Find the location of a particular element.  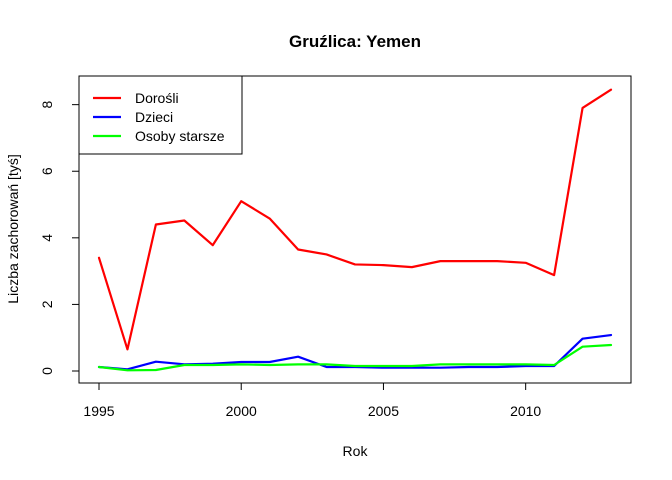

legend-label-1: Dorośli is located at coordinates (157, 98).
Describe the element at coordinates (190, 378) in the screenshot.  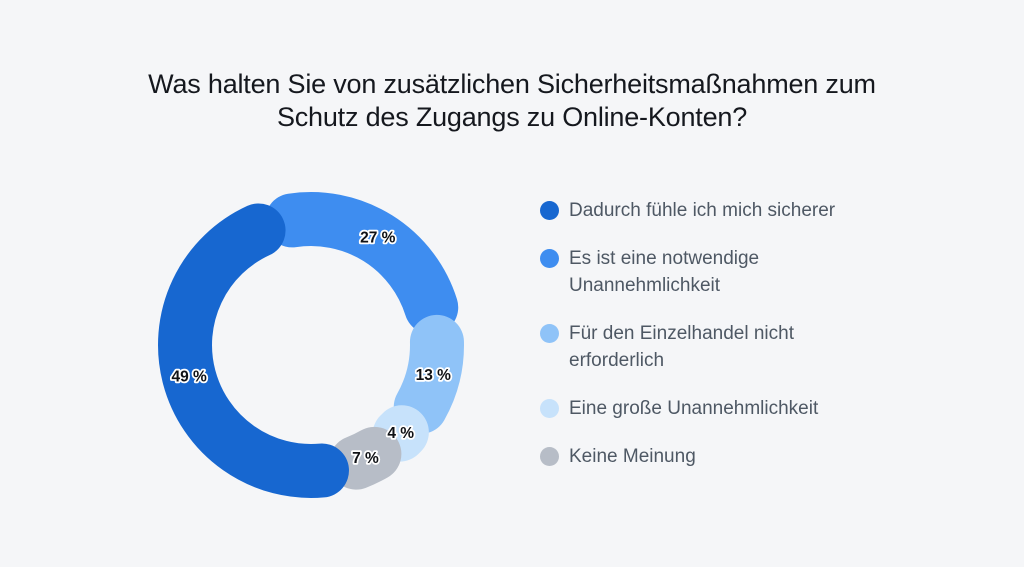
I see `segment-value-label: 49 %` at that location.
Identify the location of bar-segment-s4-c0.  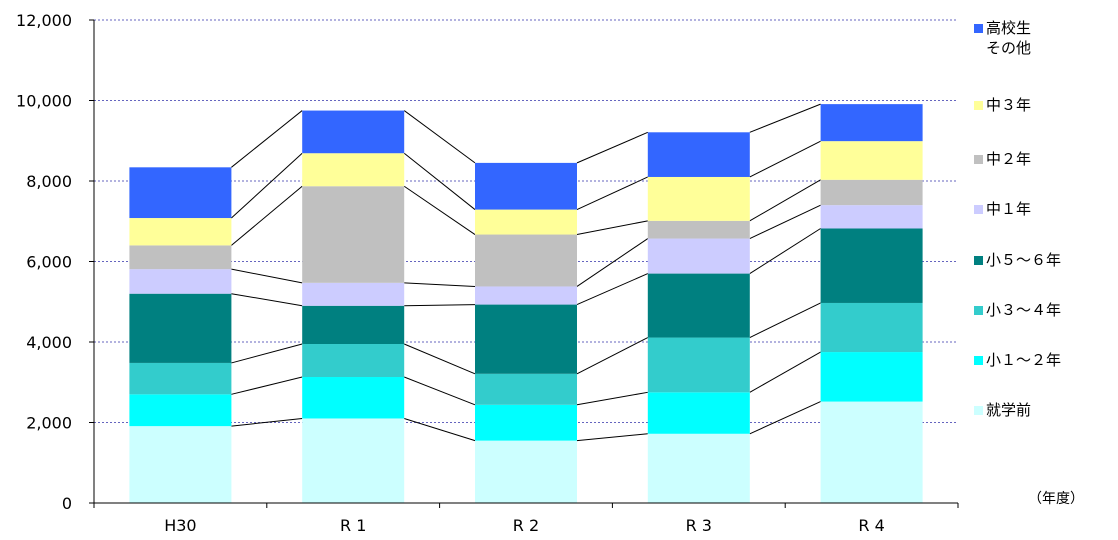
(180, 282).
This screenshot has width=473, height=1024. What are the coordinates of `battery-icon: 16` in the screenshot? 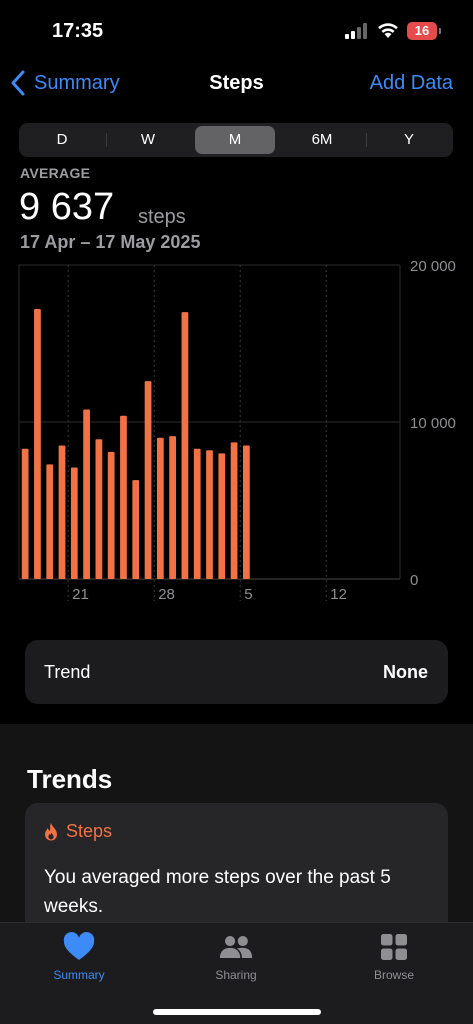 It's located at (424, 31).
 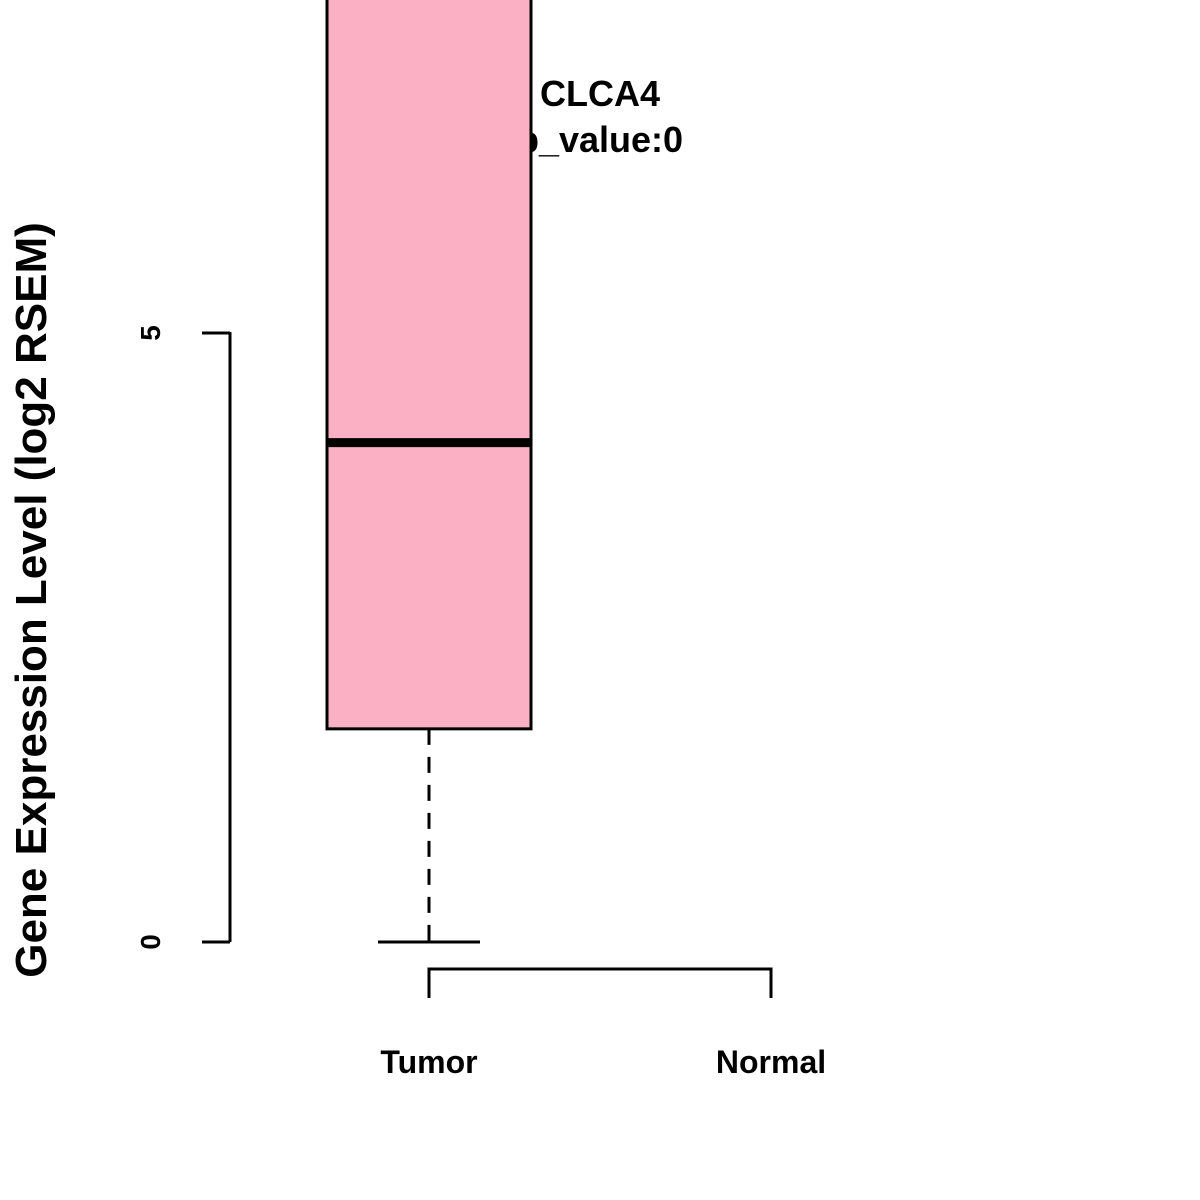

• **DIRECTIONS FOR THIS TASK**: Reproduce the stretch of rows from the start of the rows through the line containing "(180, 282).", swapping "screenshot" for "screen capture" and leaving everything else unchanged. Leave the pictures out of your answer.

• **EXPECTED ANSWER**:
Find the location of a particular element.  

legend-label-1: Dorośli is located at coordinates (157, 98).
Describe the element at coordinates (190, 378) in the screen capture.  
I see `segment-value-label: 49 %` at that location.
Identify the location of bar-segment-s4-c0.  
(180, 282).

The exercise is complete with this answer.